The problem is that he could be heading into territory that sank others before him. The challenge of reforming France was too much for former French president Nicolas Sarkozy and is only getting harder as a new divide between champions of nationalist protectionism and defenders of open borders realigns post-war politics across the Western world.
Europe is experiencing a political “earthquake” comparable to the era of industrialization, which produced many of the traditional political parties whose support is now collapsing, King’s College London politics lecturer Edoardo Bressanelli said.
That seismic change allowed Macron to fill the vacuum as the French Socialists and Republicans were driven out of the presidential race for the first time in six decades, but it also threatens to swallow him up.
The risk was exposed on Wednesday last week outside a soon-to-close Whirlpool plant near his hometown of Amiens in northern France, where he tried to explain to protesters the importance of respecting the rights of foreign investors.
A woman told him they were tired of governments from the establishment making promises and doing nothing for them.
“I’m not the left, I’m not the right,” Macron shouted over the swarm of angry workers.
Meanwhile, his opponent, National Front candidate Marine Le Pen, has promised to keep the factory open. She attacked Macron as a proponent of “savage globalization.”
The question is not so much whether Macron, 39, will win on Sunday as it is whether he will ultimately succumb to such forces. If he does, Le Pen’s populist alternative will be waiting in the wings.
“You have to ask, what is Macron going to do?” Oxford University professor of European politics Jan Zielonka said.

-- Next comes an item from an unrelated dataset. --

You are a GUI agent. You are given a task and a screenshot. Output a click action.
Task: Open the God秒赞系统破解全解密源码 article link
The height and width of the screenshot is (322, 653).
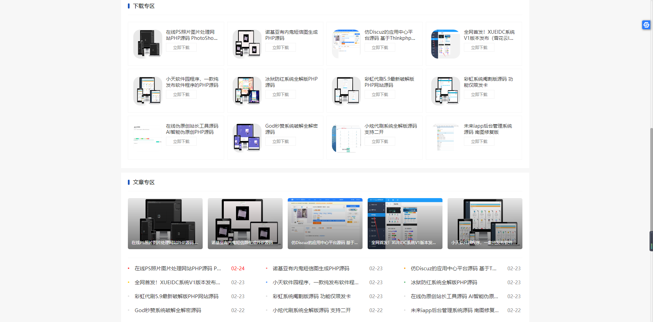point(168,310)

Zielonka is writing a book, Counterrevolution, that describes how the backlash stems from before the financial crisis or the rise of China to liberal reforms in the 1990s.
“He has to figure it out quickly and, these days, he will have very little time,” Zielonka said.
CALCULATING RISKS
One problem is that Macron’s year-old En Marche movement has no legislators in the French parliament and it will struggle to win the 289 seats needed to secure a governing majority in June elections. So he will still need to rely on lawmakers from the defeated main parties to form a government and drive through legislation.
They might be conflicted about whether to help him succeed, European Council on Foreign Relations director Mark Leonard said.
If they do, they risk losing voters to En Marche, Leonard said, adding that if they undermine him, they might squander a last chance to keep the kind of world they want, boosting Le Pen’s likely next bid for the presidency in 2022.
“For the socialists in particular, it’s a choice between death by asphyxiation or drowning,” Leonard said.
In 1967, a pair of political scientists wrote a seminal paper on what they called the “freezing hypothesis.”
They said that ever since the emergence of socialist and conservative parties to champion either side of the social divide created by 19th century industrialization, the same parties had mostly held sway even as societies changed.
The freeze is now over.
A new cleavage based on nationalism is displacing issues of social class and income distribution as an organizing principle for politics. Traditional parties across Europe are losing support and the transition is proving messy everywhere.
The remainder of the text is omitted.